▶ _ESTRATTO TESTO_

- - -

L'album d'esordio dell'anglo-italiano Anton Sconosciuto è un buon esempio di personalità soft pop, neopsichedelica e sperimentale, ma rischia di offuscarsi da solo in un ancora vivo marasma di produzioni similari
Alla sua prima esperienza in studio per la scrittura e la produzione di un album completo, il londinese di nascita ma senese di adozione Anton Sconosciuto dispone in tavola una serie di gustose pietanze che, prese nel loro insieme, costituiscono un ottimo buffet di sagge derivazioni e deviazioni sperimentali, coscienziose quanto basta per tentare una necessaria differenziazione di stile e contenuto, ma che prese singolarmente rischiano di riportare buona parte del tutto verso lidi originari già ampiamente esplorati a livello internazionale.
L'apertura del sipario sulla scena di To make room è riservata a un'impostazione pop autoriale d'oltremanica d'impatto lieve ma ben stratificata quanto a capacità di scrittura e ricercatezza di arrangiamento (Live in your eyes). Segue una predilezione – anche troppo – evidentemente beatlesiana in sede di ballad melodica densa di tatto e gusto per la melodia (Unsinn, Coat), ma successivamente cominciano a fare capolino i primi impulsi sperimentali a livello più strumentistico che compositivo e con occhio ammiccante anche a una personalissima interpretazione di spirito da west coast (Pink bathroom), suggestioni che non tardano a mutare le proprie sembianze anche in quelle di un sofisticato e morbido indirizzo soft jazz comunque intriso di approcci lo-fi (To meet you) e pseudo-psichedelici a stelle e strisce (Day of sun).

- - -

▶ _ESTRATTO DATI_

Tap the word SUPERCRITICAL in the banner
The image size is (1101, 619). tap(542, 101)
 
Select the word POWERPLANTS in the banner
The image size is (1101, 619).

- - -

▶ _COMPITO_
Ricopia per intero e senza alcuna modifica la recensione dell'album d'esordio di Anton Sconosciuto riportata sopra.

▶ _RISPOSTA SCRITTA_
L'album d'esordio dell'anglo-italiano Anton Sconosciuto è un buon esempio di personalità soft pop, neopsichedelica e sperimentale, ma rischia di offuscarsi da solo in un ancora vivo marasma di produzioni similari
Alla sua prima esperienza in studio per la scrittura e la produzione di un album completo, il londinese di nascita ma senese di adozione Anton Sconosciuto dispone in tavola una serie di gustose pietanze che, prese nel loro insieme, costituiscono un ottimo buffet di sagge derivazioni e deviazioni sperimentali, coscienziose quanto basta per tentare una necessaria differenziazione di stile e contenuto, ma che prese singolarmente rischiano di riportare buona parte del tutto verso lidi originari già ampiamente esplorati a livello internazionale.
L'apertura del sipario sulla scena di To make room è riservata a un'impostazione pop autoriale d'oltremanica d'impatto lieve ma ben stratificata quanto a capacità di scrittura e ricercatezza di arrangiamento (Live in your eyes). Segue una predilezione – anche troppo – evidentemente beatlesiana in sede di ballad melodica densa di tatto e gusto per la melodia (Unsinn, Coat), ma successivamente cominciano a fare capolino i primi impulsi sperimentali a livello più strumentistico che compositivo e con occhio ammiccante anche a una personalissima interpretazione di spirito da west coast (Pink bathroom), suggestioni che non tardano a mutare le proprie sembianze anche in quelle di un sofisticato e morbido indirizzo soft jazz comunque intriso di approcci lo-fi (To meet you) e pseudo-psichedelici a stelle e strisce (Day of sun).